▸ **Your task**:
Render everything from the start of the entries down to the line containing "tap(1224, 444)" as a two-column CSV with the headers instruction and response, one row per entry, holding its text and its answer. Put each field in quotes, turn line breaks into spaces, and leave the pictures out.
─── Dataset records
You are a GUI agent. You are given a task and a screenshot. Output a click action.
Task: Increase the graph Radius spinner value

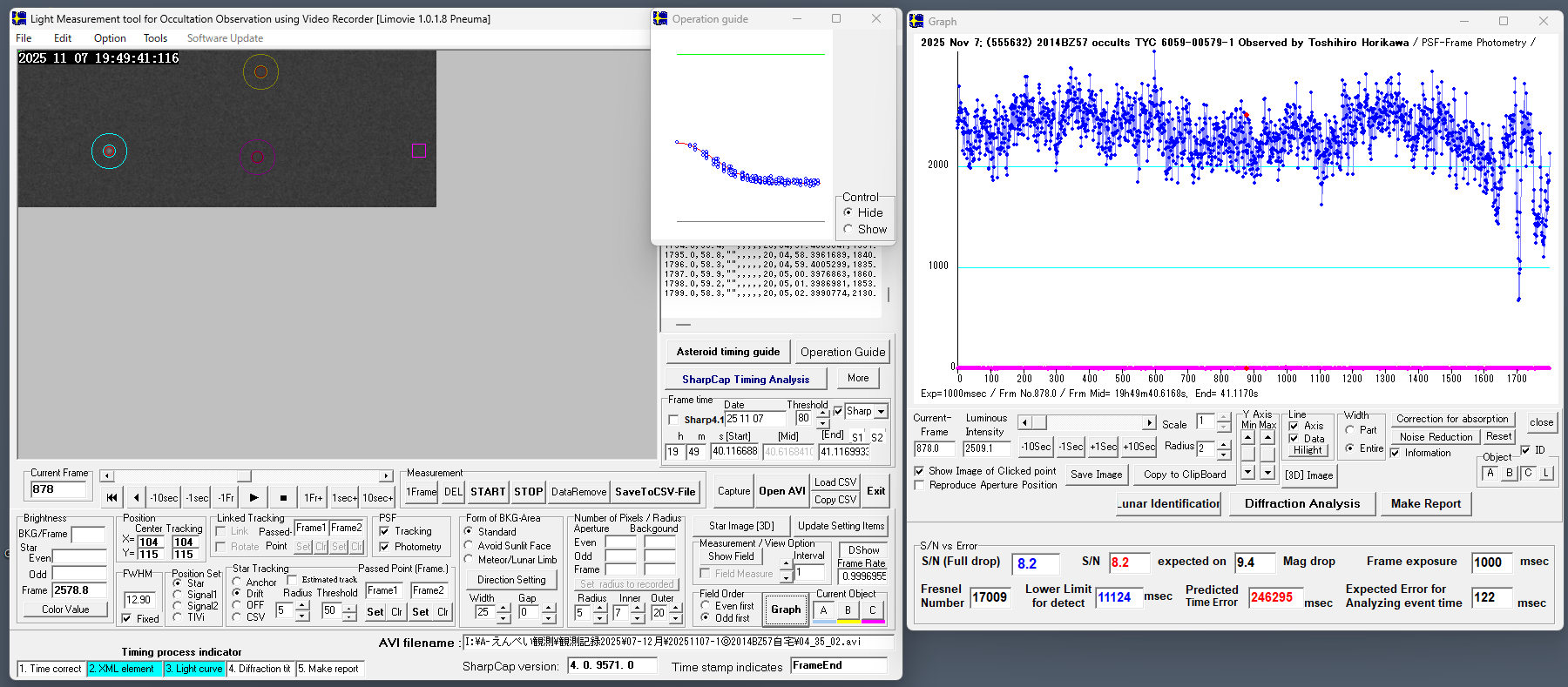tap(1224, 444)
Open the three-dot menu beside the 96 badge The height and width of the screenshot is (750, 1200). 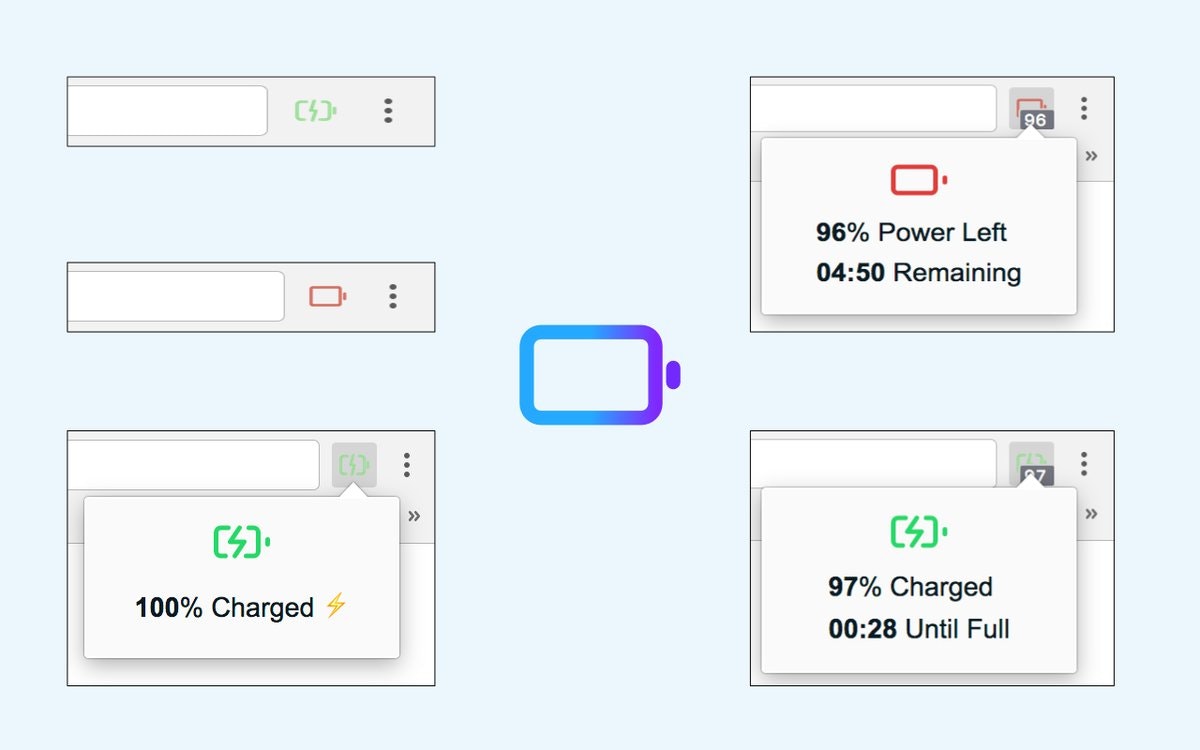(x=1084, y=107)
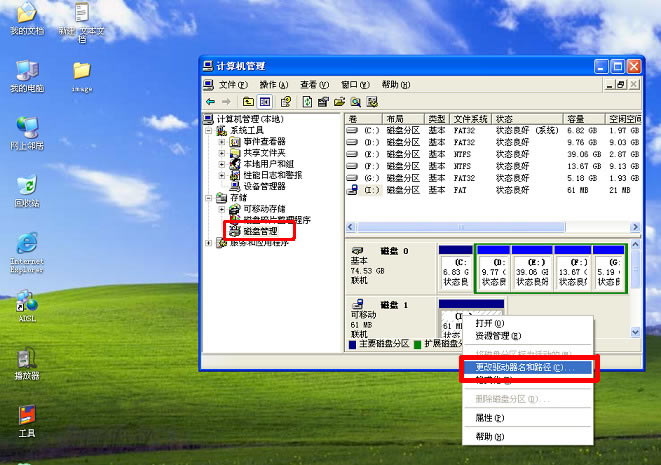The width and height of the screenshot is (661, 465).
Task: Expand the 事件查看器 tree node
Action: [222, 142]
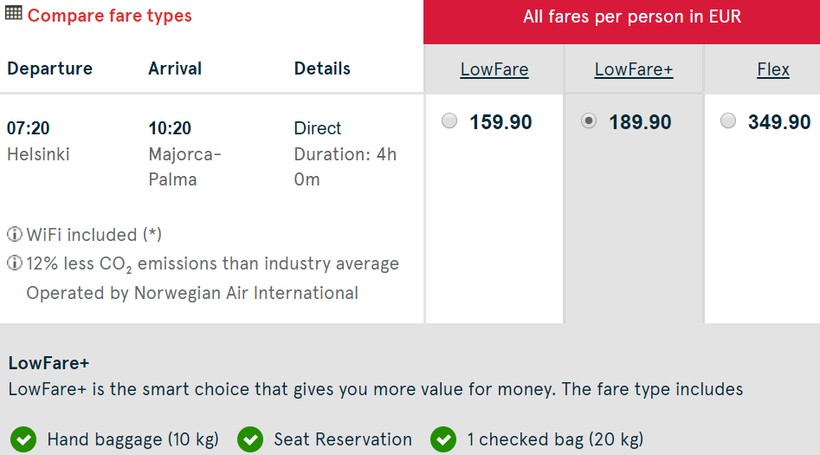Click the LowFare column header link
Screen dimensions: 820x455
pos(494,69)
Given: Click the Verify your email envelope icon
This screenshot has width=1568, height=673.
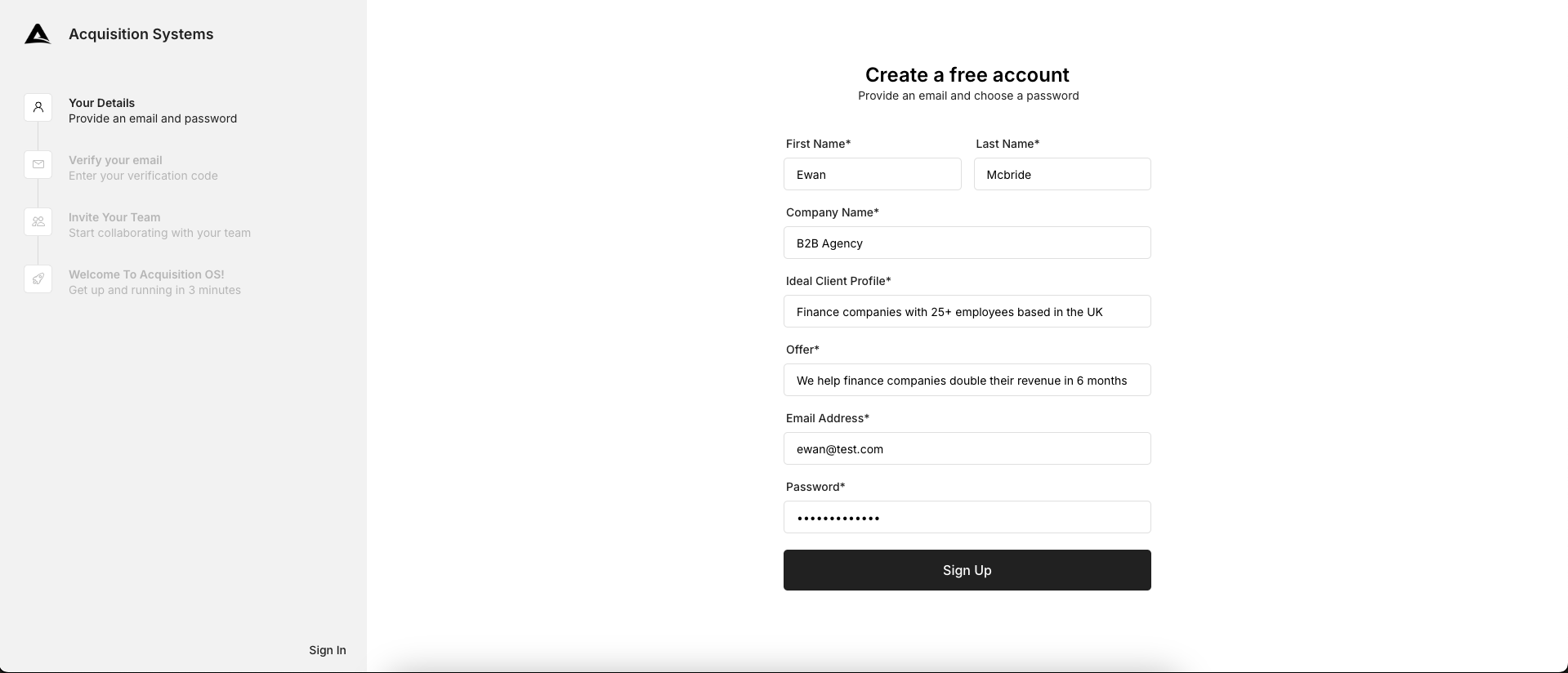Looking at the screenshot, I should (x=38, y=165).
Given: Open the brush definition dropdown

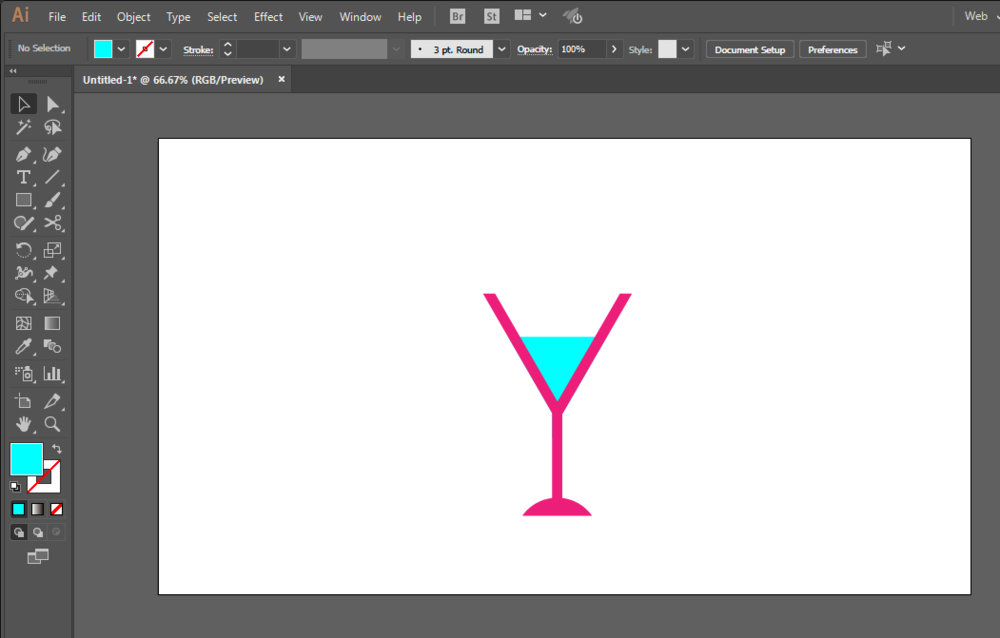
──────
▸ **The result**:
instruction,response
"You are a GUI agent. You are given a task and a screenshot. Output a click action. Task: Increase the graph Radius spinner value","tap(1224, 444)"